The impact of CVE-2026-53512 is significant, primarily leading to indefinite confidential-client impersonation. An attacker who has acquired a single refresh_token and the corresponding client_id can continuously mint new access_tokens and rotate refresh_tokens, thereby maintaining persistent unauthorized access without further authentication. Each newly issued access_token carries the original user's authorized scope, granting the attacker the ability to read, write, or otherwise manipulate data on resource servers as if they were the legitimate user. This can result in severe data breaches, unauthorized modifications, and complete compromise of data governed by the affected OAuth client's permissions. The vulnerability affects better-auth applications leveraging the deprecated oidcProvider or mcp plugins.

Recommendation

  • Upgrade immediately to better-auth@1.6.11 or later to apply the official patch for CVE-2026-53512.
  • Migrate from deprecated plugins by transitioning from oidcProvider() to the canonical @better-auth/oauth-provider package, as it enforces client authentication on all grants by default.
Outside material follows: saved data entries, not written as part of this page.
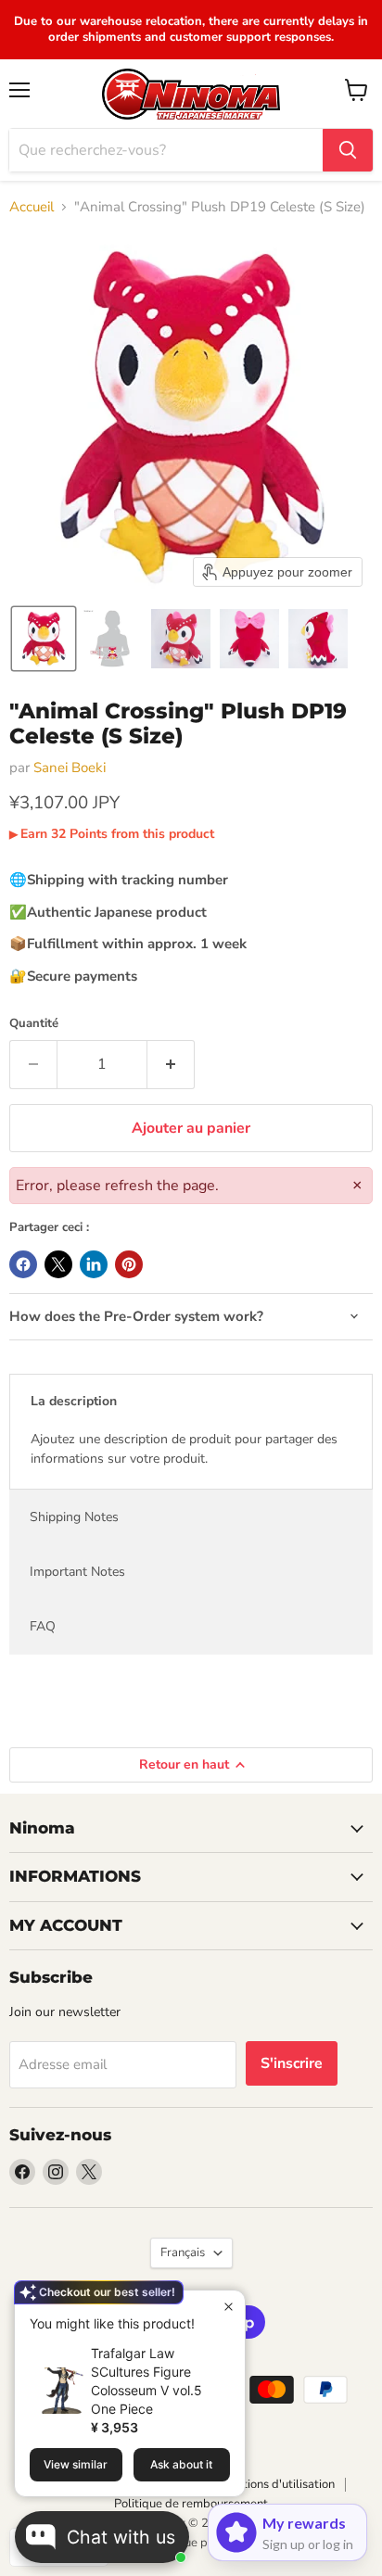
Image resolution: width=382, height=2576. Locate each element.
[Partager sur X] (58, 1264)
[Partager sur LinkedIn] (94, 1264)
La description (74, 1401)
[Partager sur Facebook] (23, 1264)
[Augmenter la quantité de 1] (171, 1064)
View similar (76, 2464)
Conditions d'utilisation (273, 2484)
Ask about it (181, 2464)
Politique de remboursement (191, 2503)
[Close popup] (228, 2306)
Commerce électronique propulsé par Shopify (191, 2542)
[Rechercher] (348, 150)
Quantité (33, 1024)
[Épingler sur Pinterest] (129, 1264)
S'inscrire (292, 2063)
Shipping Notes (74, 1517)
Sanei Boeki (69, 767)
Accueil (31, 207)
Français (182, 2252)
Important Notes (77, 1571)
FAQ (43, 1626)
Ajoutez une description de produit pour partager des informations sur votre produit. (184, 1448)
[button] (43, 638)
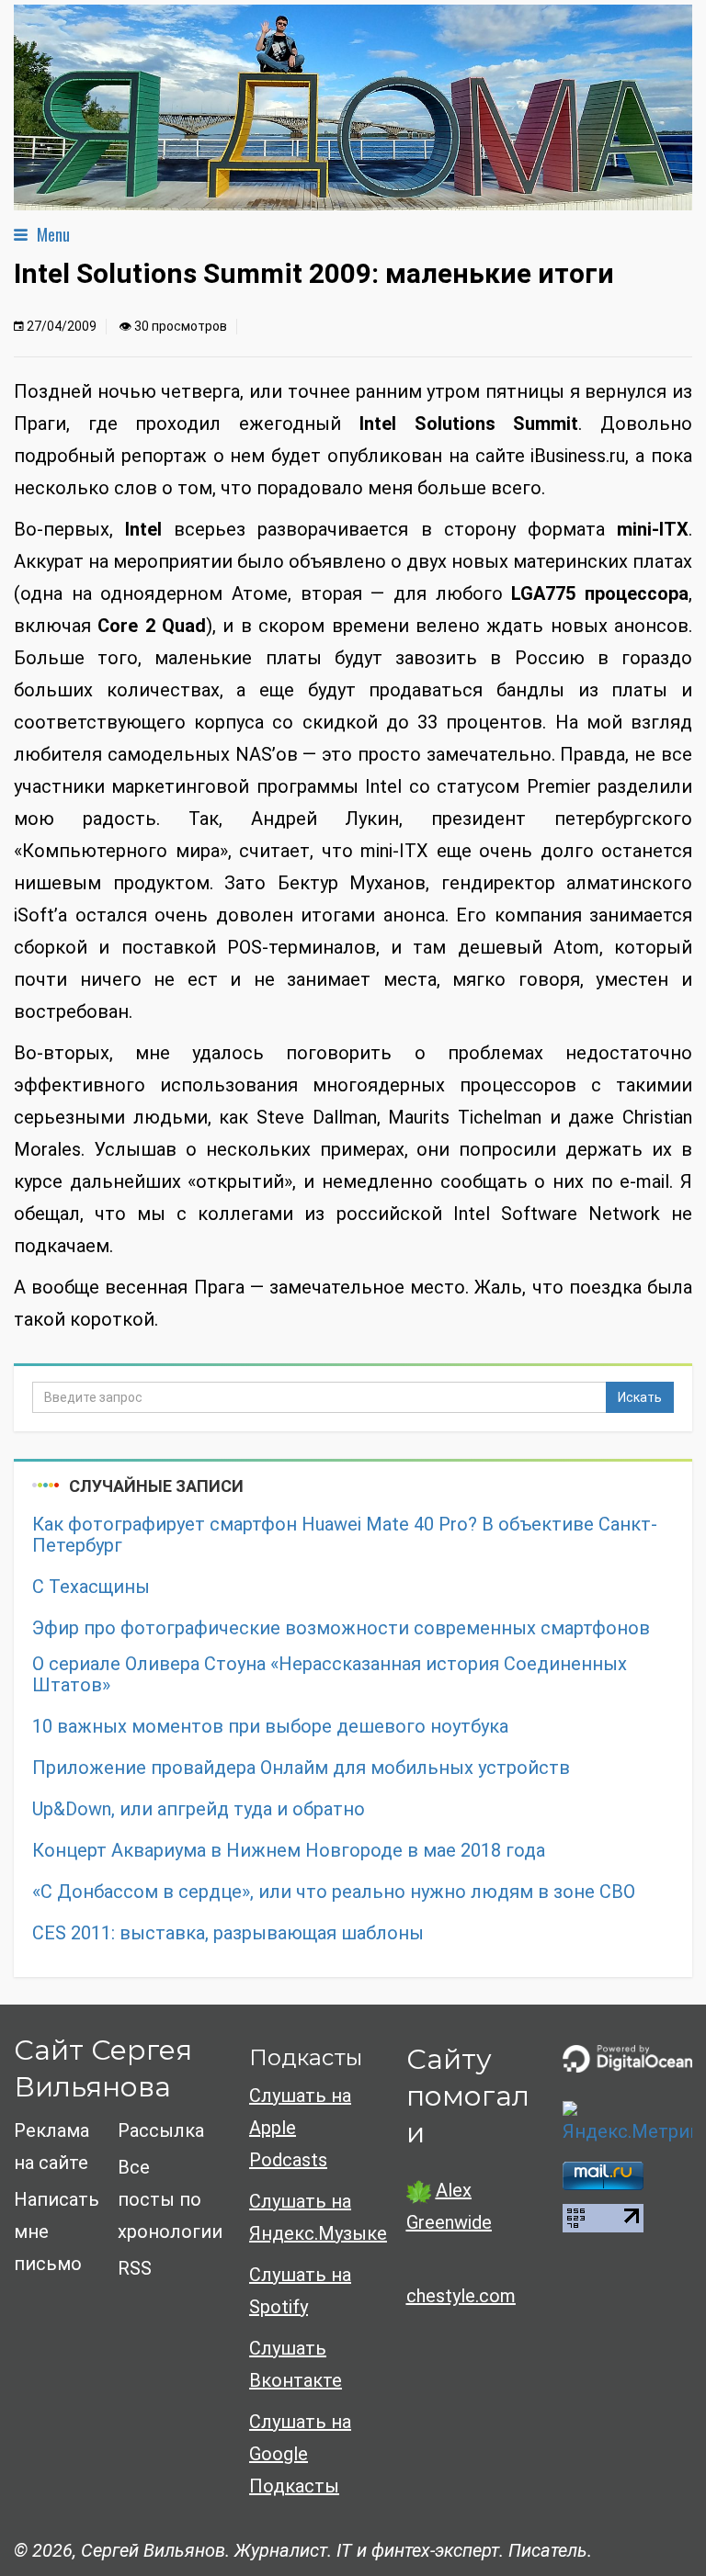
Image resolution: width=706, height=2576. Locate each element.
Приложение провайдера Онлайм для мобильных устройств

  • Implement network-layer ingress restriction for /api/auth/oauth2/token and /api/auth/mcp/token endpoints to known client IPs at the load balancer, which can partially mitigate risk for server-to-server flows.
  • Force all clients to public + PKCE by setting every client's type: "public" and requiring PKCE, thereby eliminating the client_secret for verification where the bug manifests.
  • For the mcp endpoint specifically, drop the wildcard CORS header at an upstream proxy and replace it with a tight allowlist to prevent CORS-amplified attacks.